** Opening SOURCE DATA block **
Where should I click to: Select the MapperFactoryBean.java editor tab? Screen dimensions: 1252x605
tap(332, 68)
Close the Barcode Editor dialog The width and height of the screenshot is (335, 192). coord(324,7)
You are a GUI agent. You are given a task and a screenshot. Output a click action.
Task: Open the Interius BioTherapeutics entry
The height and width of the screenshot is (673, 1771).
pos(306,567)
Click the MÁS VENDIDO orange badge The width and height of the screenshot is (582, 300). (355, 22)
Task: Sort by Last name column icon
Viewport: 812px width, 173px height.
** Closing SOURCE DATA block **
** Opening SOURCE DATA block **
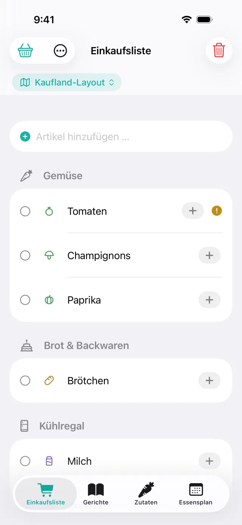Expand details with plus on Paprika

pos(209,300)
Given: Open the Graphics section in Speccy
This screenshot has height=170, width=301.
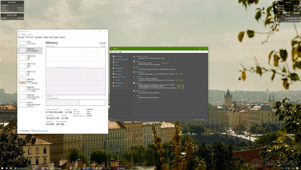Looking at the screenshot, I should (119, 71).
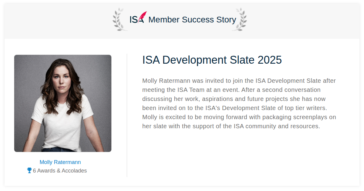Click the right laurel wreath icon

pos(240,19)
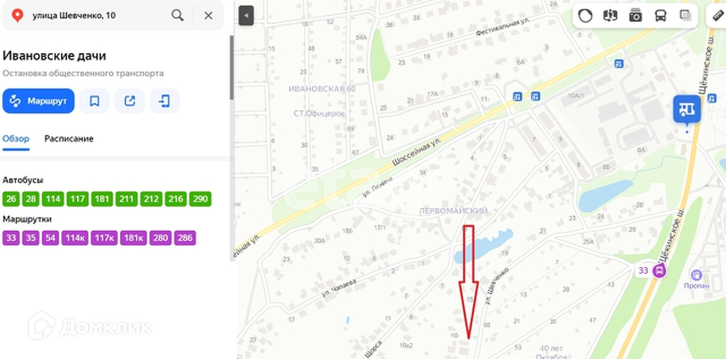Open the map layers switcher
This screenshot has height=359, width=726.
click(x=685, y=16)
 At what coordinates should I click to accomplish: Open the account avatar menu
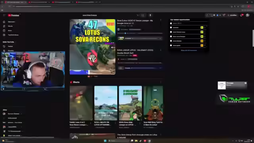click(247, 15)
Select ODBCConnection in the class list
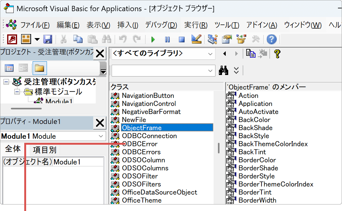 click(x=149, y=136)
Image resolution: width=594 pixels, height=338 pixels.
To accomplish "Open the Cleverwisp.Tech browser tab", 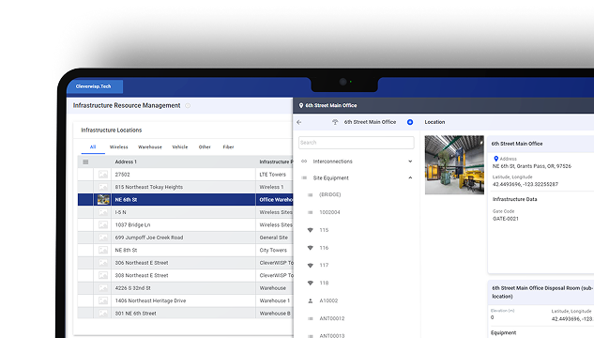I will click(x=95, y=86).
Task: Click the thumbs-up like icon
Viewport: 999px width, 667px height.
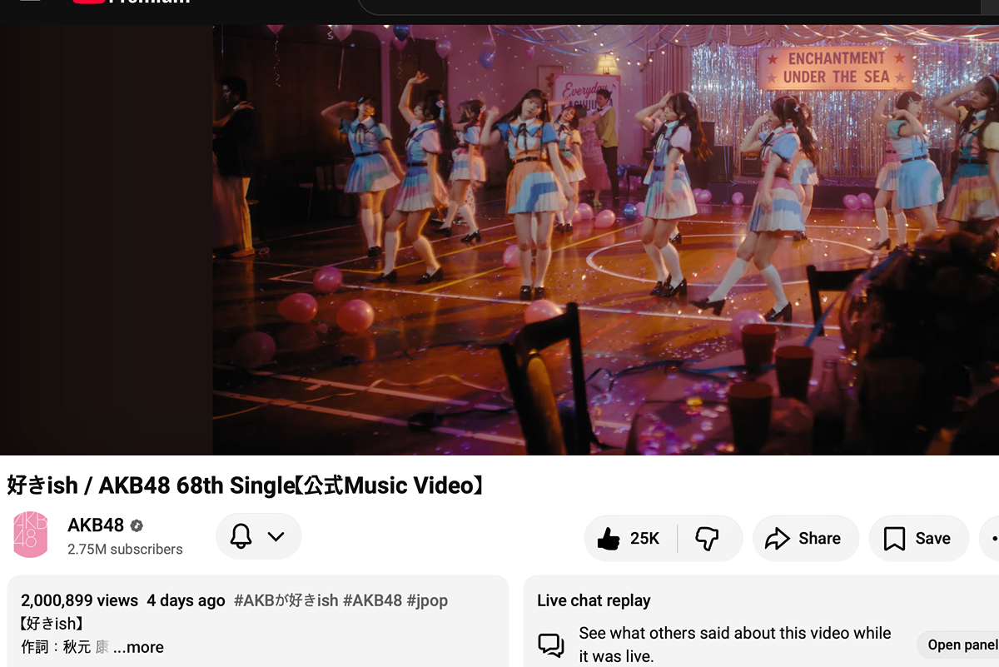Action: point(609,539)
** Closing SOURCE DATA block **
** Opening SOURCE DATA block **
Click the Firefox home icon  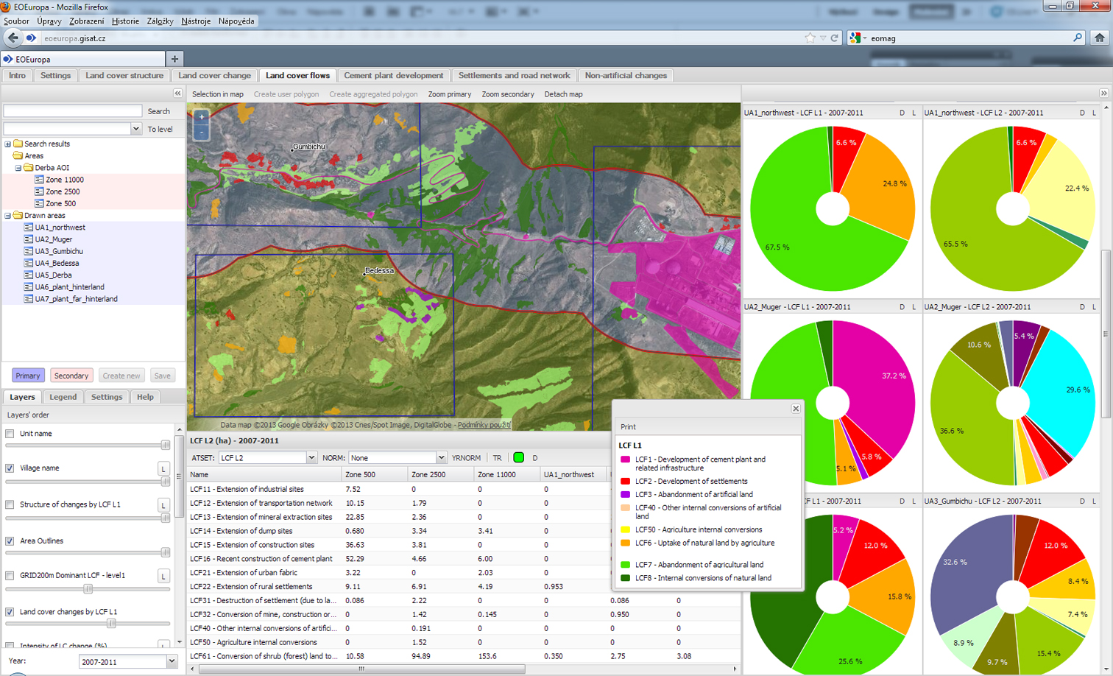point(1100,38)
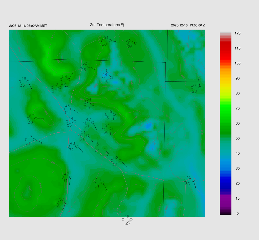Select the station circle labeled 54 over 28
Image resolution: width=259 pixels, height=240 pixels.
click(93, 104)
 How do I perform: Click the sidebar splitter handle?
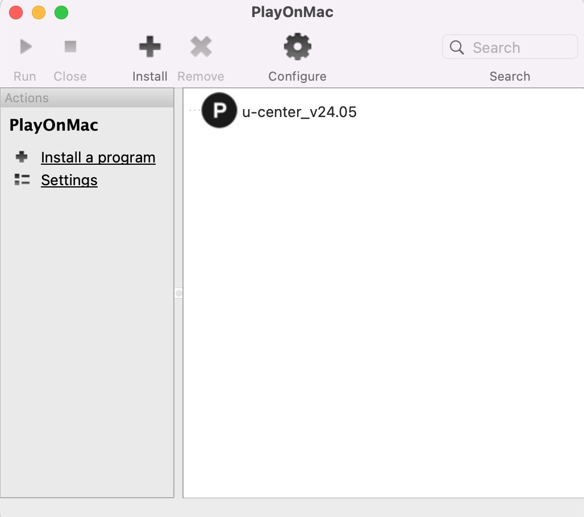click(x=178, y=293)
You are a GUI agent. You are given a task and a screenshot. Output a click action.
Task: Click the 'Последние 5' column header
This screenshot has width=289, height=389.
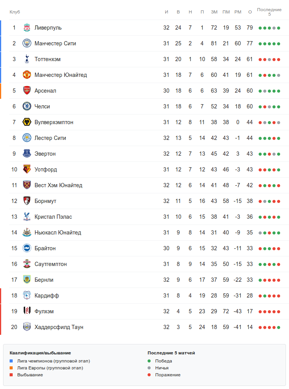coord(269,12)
** Closing SOURCE DATA block **
### [TASK TO CARRY OUT]
Look back at the entries above. Retype the line with "Where should I", the line with "Viewport: 812px width, 173px height.", and all lines in between.

### [RESULT BELOW]
Where should I click to: Select the MapperFactoryBean.java editor tab? Screen dimensions: 1252x605
tap(332, 68)
Close the Barcode Editor dialog The width and height of the screenshot is (335, 192). coord(324,7)
You are a GUI agent. You are given a task and a screenshot. Output a click action.
Task: Open the Interius BioTherapeutics entry
The height and width of the screenshot is (673, 1771).
pos(306,567)
Click the MÁS VENDIDO orange badge The width and height of the screenshot is (582, 300). (355, 22)
Task: Sort by Last name column icon
Viewport: 812px width, 173px height.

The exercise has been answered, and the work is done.